At last he saw light at the end of a passageway and hastened toward the light. In the vaulted stone-chamber, he found men and women dressed in white, singing a psalm of joy.
Long into the night he worshiped with the Christians of Rome, safe from the watchful eye of Nero’s guards. One after another the men and women shared their testimonies of trials they were facing, of prayers answered, and victories gained. They cried together as they shared stories after stories of friends and relatives being hunted down, slain, and tortured in horrible ways.
Behind the persecution was Nero, emperor of Rome. After the great fire in July A.D. 64, persecution escalated. Many said Nero himself set the fire for the joy of seeing it burn as background to the recitation of his poems about the burning. of Troy. The fire raged for six days until two thirds of the city was destroyed. True or not, the people blamed Nero, and he became alarmed at their hatred. To appease them he rushed into the streets, scattering money to the fleeing people until his treasury was empty.
Then to divert people’s attention away from himself, Nero charged the Christians for having set fire to Rome. He gave orders for every Christian to be hunted and killed. Some were fed to the lions but others suffered even worse fates. He had his servants sew some in the skins of wild animals and then set wild dogs upon them. Others he covered with pitch and fastened them to poles which he planted in the garden of his palace. These living torches then provided the light for some of Nero’s feasts.
“Just as Jesus prophesied, so it is happening,” the believers in the catacombs must have often told themselves.
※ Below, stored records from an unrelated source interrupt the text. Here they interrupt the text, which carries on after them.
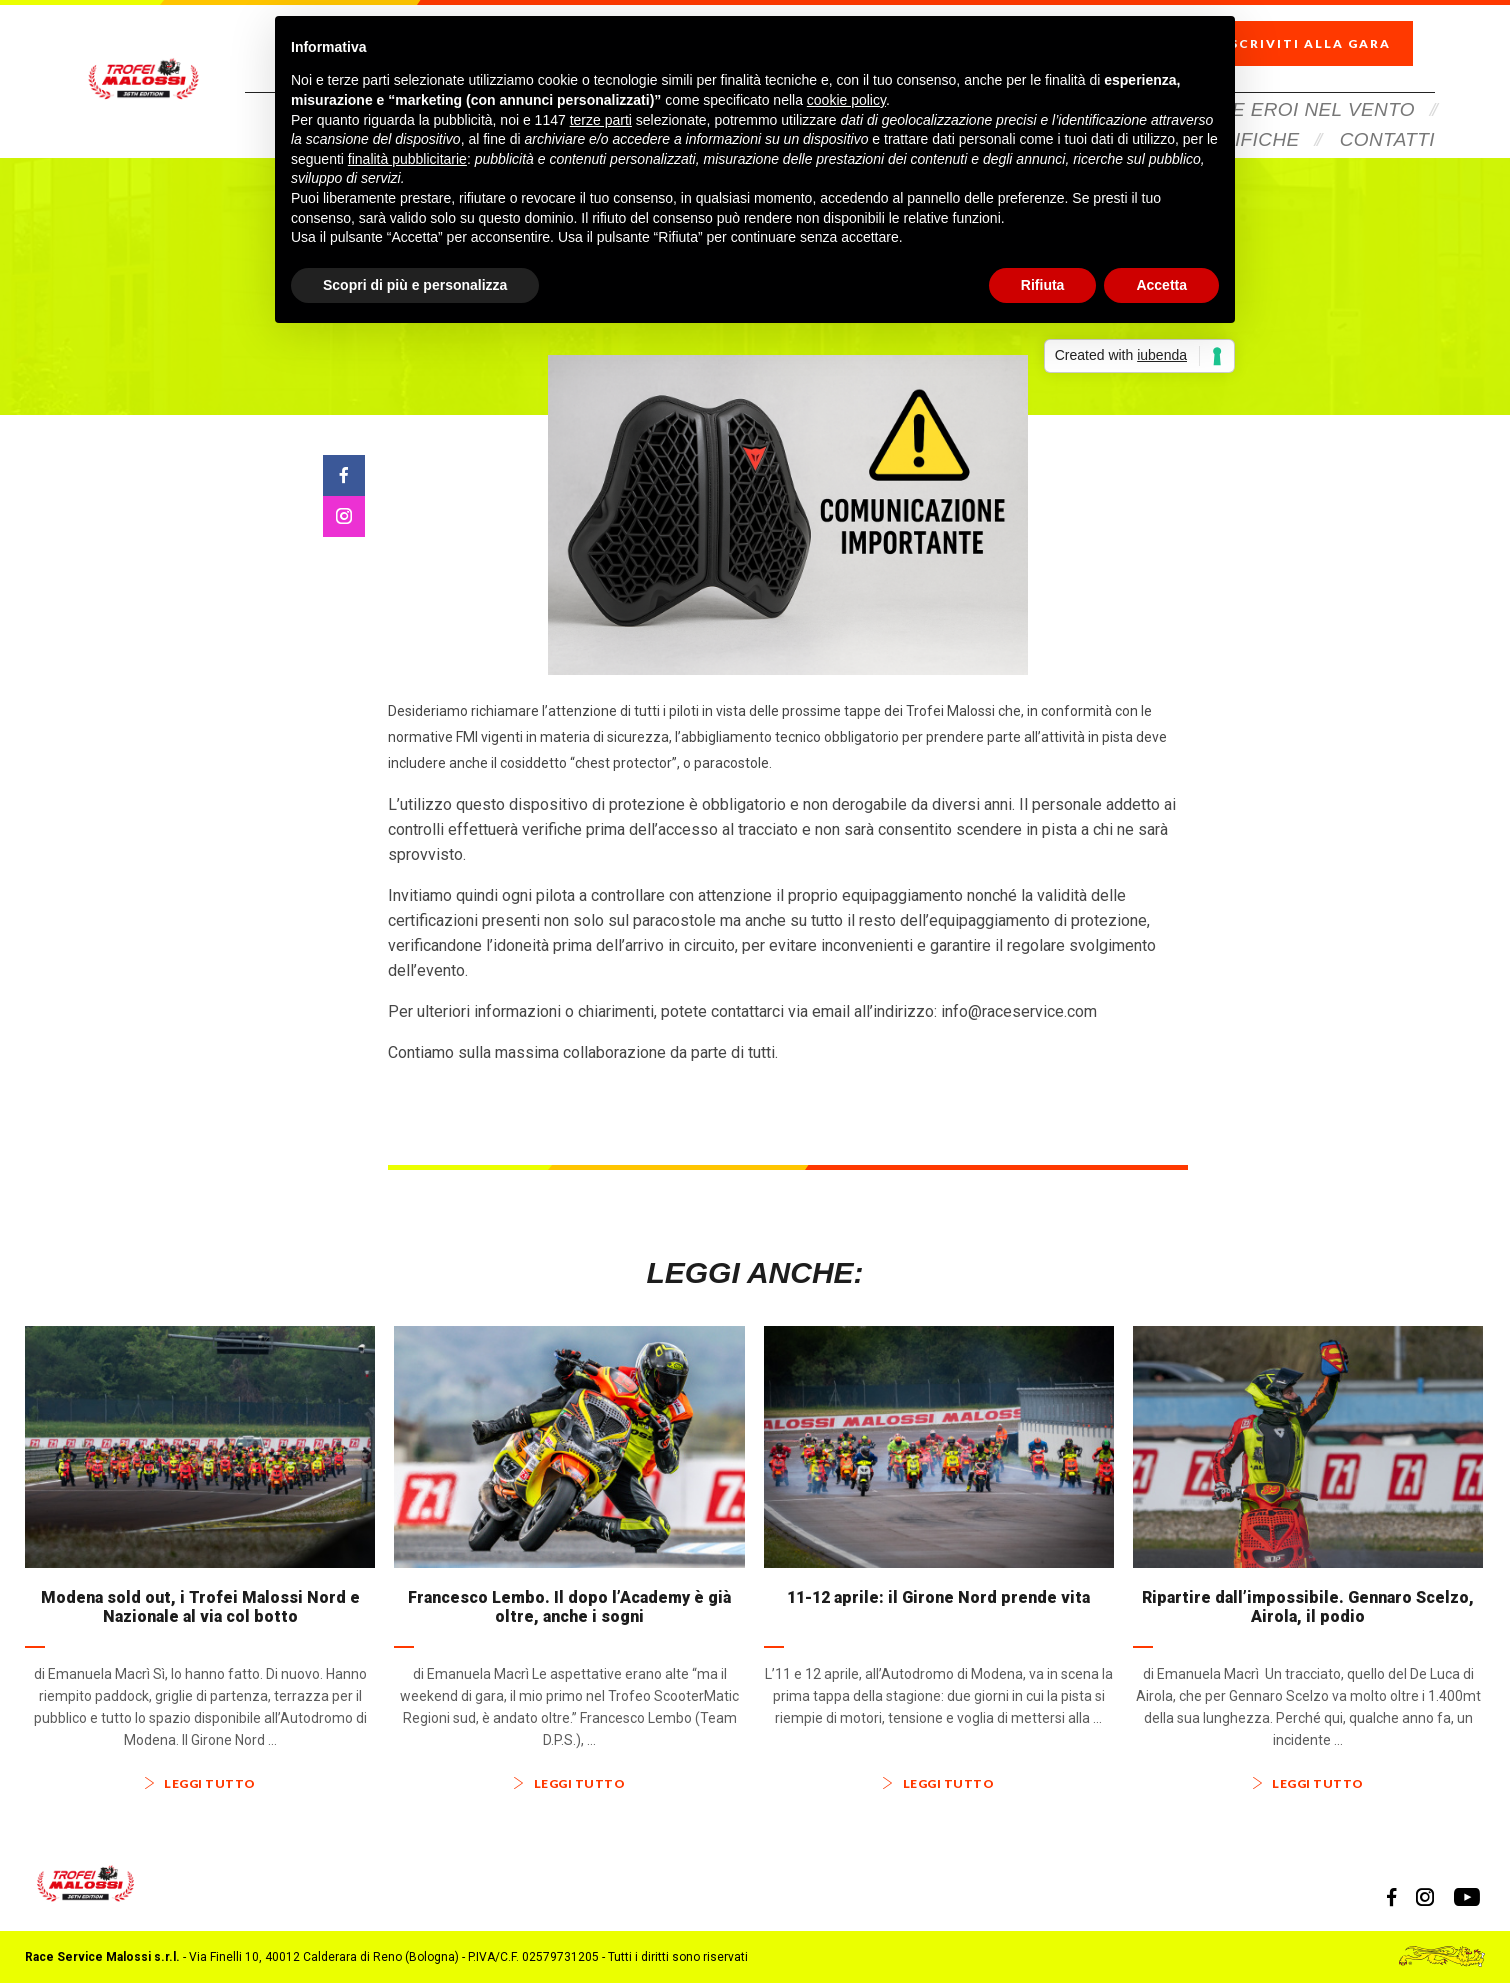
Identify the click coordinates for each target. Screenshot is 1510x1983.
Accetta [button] (1161, 285)
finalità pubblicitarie (407, 159)
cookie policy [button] (846, 100)
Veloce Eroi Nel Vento (1291, 82)
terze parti (601, 120)
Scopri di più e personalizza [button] (415, 285)
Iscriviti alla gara (1324, 30)
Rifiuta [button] (1043, 285)
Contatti (1387, 112)
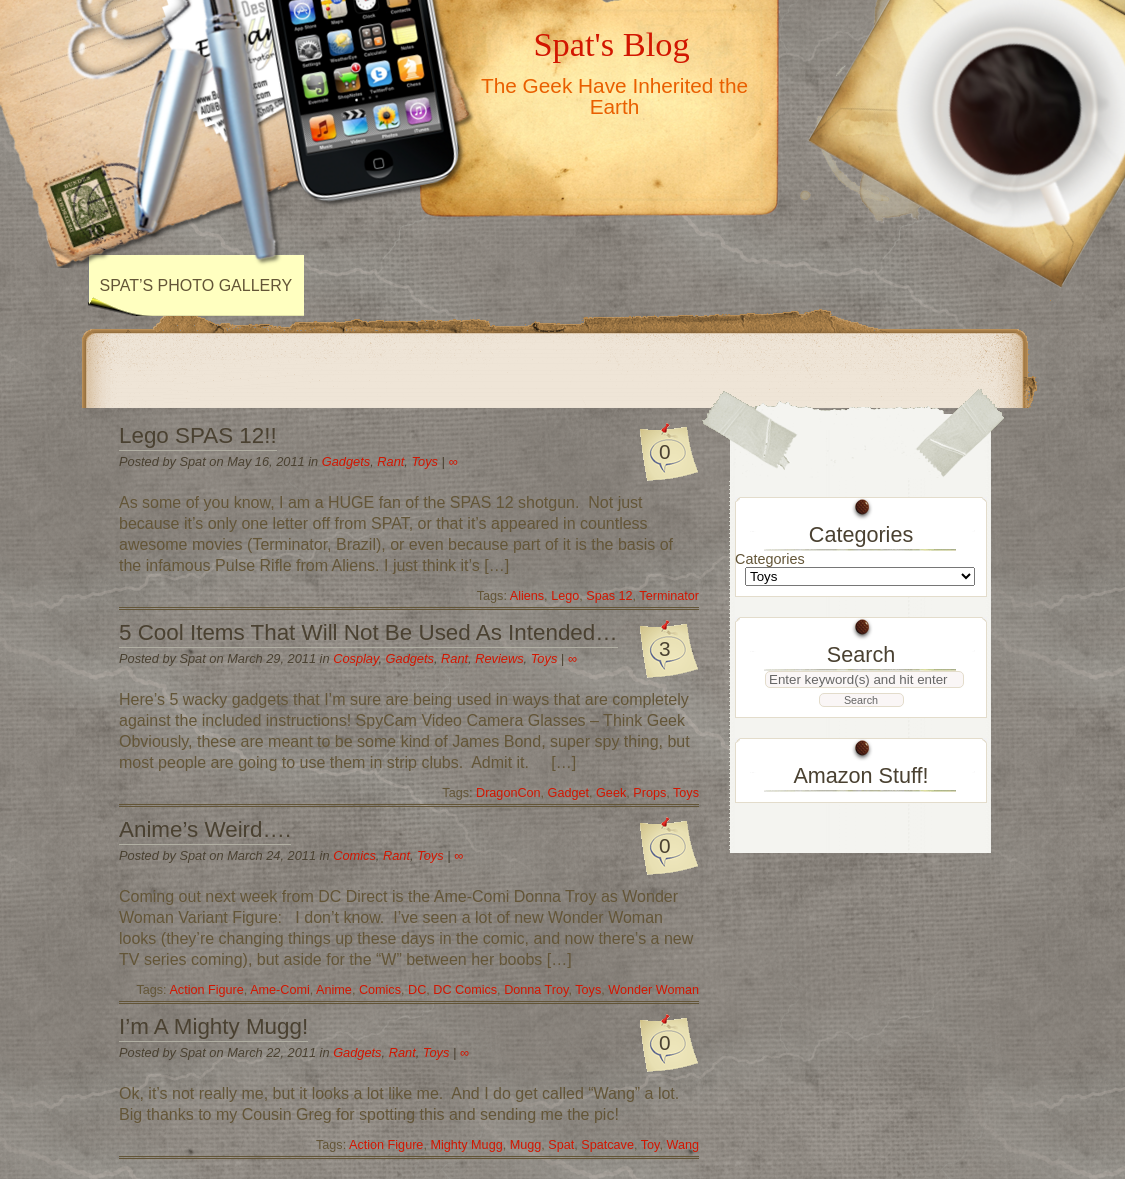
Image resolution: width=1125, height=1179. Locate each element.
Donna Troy (536, 990)
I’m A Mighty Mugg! (213, 1026)
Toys (424, 461)
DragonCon (508, 793)
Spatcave (607, 1145)
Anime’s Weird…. (205, 829)
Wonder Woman (653, 990)
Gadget (568, 793)
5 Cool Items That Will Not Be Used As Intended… (368, 632)
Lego (565, 596)
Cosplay (355, 658)
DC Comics (465, 990)
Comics (354, 855)
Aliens (527, 596)
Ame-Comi (280, 990)
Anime (334, 990)
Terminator (669, 596)
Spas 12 (609, 596)
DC (417, 990)
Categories (770, 559)
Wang (682, 1145)
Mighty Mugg (466, 1145)
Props (649, 793)
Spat (561, 1145)
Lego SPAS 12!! (198, 435)
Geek (611, 793)
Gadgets (346, 461)
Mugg (526, 1145)
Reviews (499, 658)
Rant (390, 461)
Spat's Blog (611, 44)
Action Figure (206, 990)
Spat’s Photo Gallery (196, 285)
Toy (650, 1145)
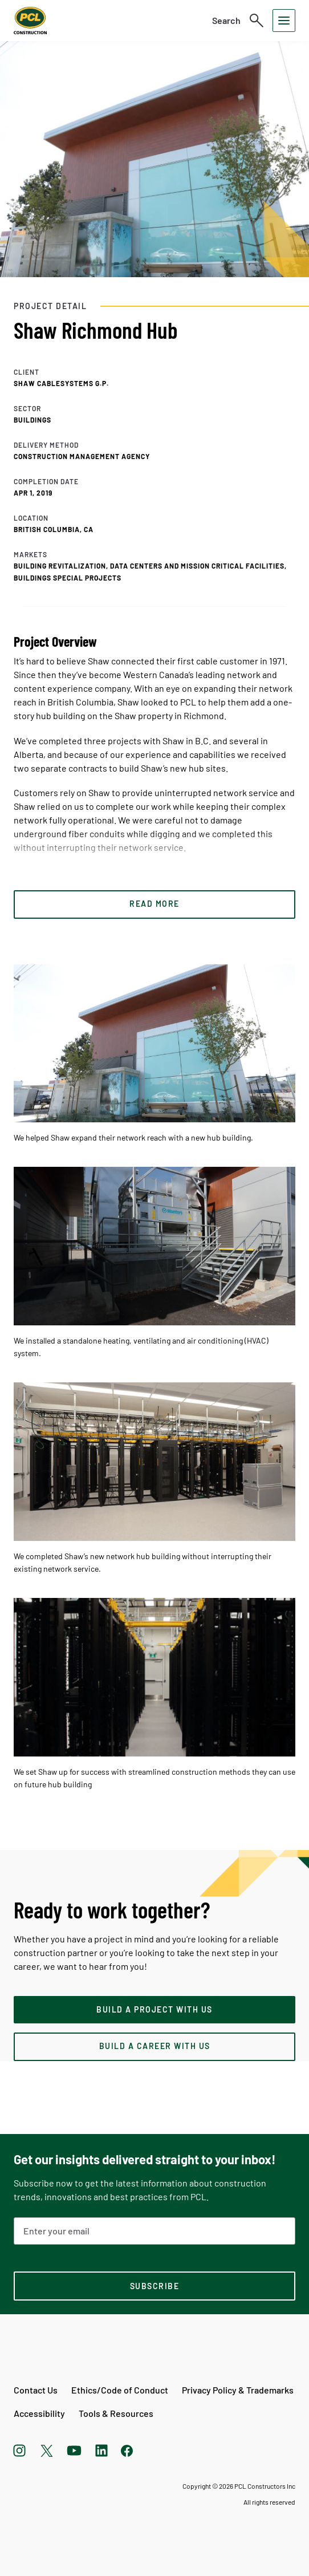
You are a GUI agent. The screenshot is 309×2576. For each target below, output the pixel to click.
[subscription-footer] (154, 2286)
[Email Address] (154, 2231)
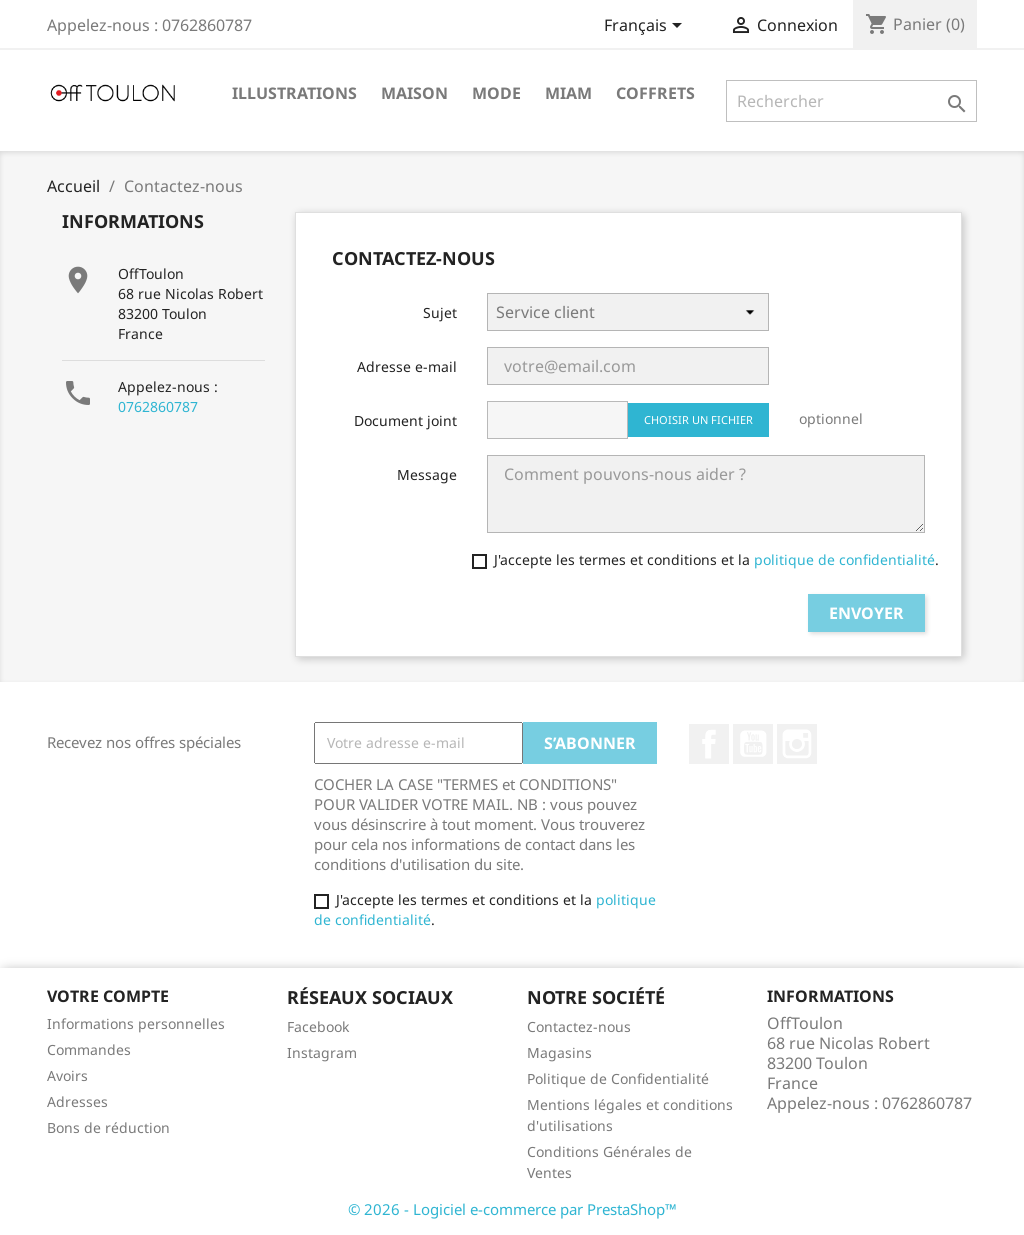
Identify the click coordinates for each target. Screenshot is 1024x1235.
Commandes (89, 1049)
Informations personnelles (136, 1023)
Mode (496, 93)
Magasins (559, 1052)
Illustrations (294, 93)
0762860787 (158, 406)
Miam (568, 93)
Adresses (77, 1101)
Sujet (440, 312)
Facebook (709, 744)
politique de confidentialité (842, 559)
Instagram (797, 744)
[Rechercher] (851, 101)
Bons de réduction (108, 1127)
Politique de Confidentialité (618, 1078)
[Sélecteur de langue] (646, 27)
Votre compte (108, 996)
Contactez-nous (579, 1026)
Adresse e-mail (407, 366)
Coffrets (655, 93)
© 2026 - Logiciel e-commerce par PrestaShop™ (512, 1209)
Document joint (405, 420)
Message (427, 474)
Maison (414, 93)
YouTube (753, 744)
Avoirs (67, 1075)
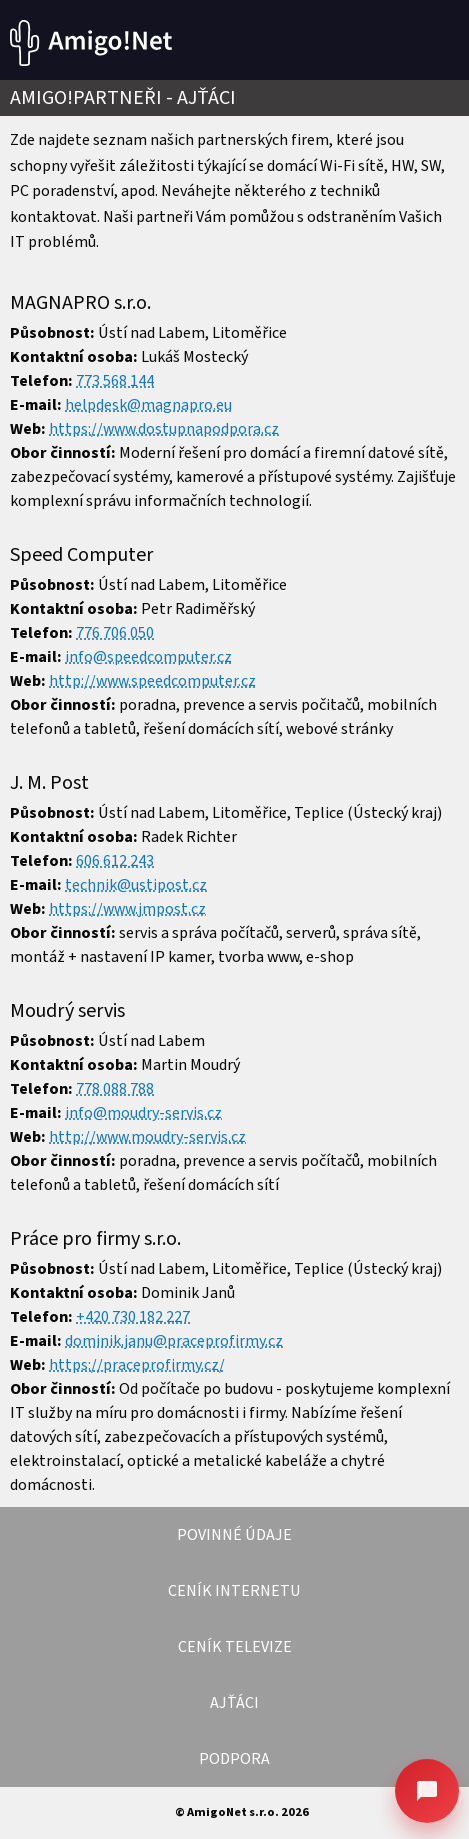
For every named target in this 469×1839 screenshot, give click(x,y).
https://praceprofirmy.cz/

They sang and prayed together and encouraged one another to be faithful should they be put to the test. Here they heard sermons and read letters written by the apostles. They also enacted the Lord’s supper together and gathered strength for the morrow.
If you had lived in A.D. 64, would you have had the courage to risk your life to find your way to the catacombs to worship Jesus Christ and to take part in communion?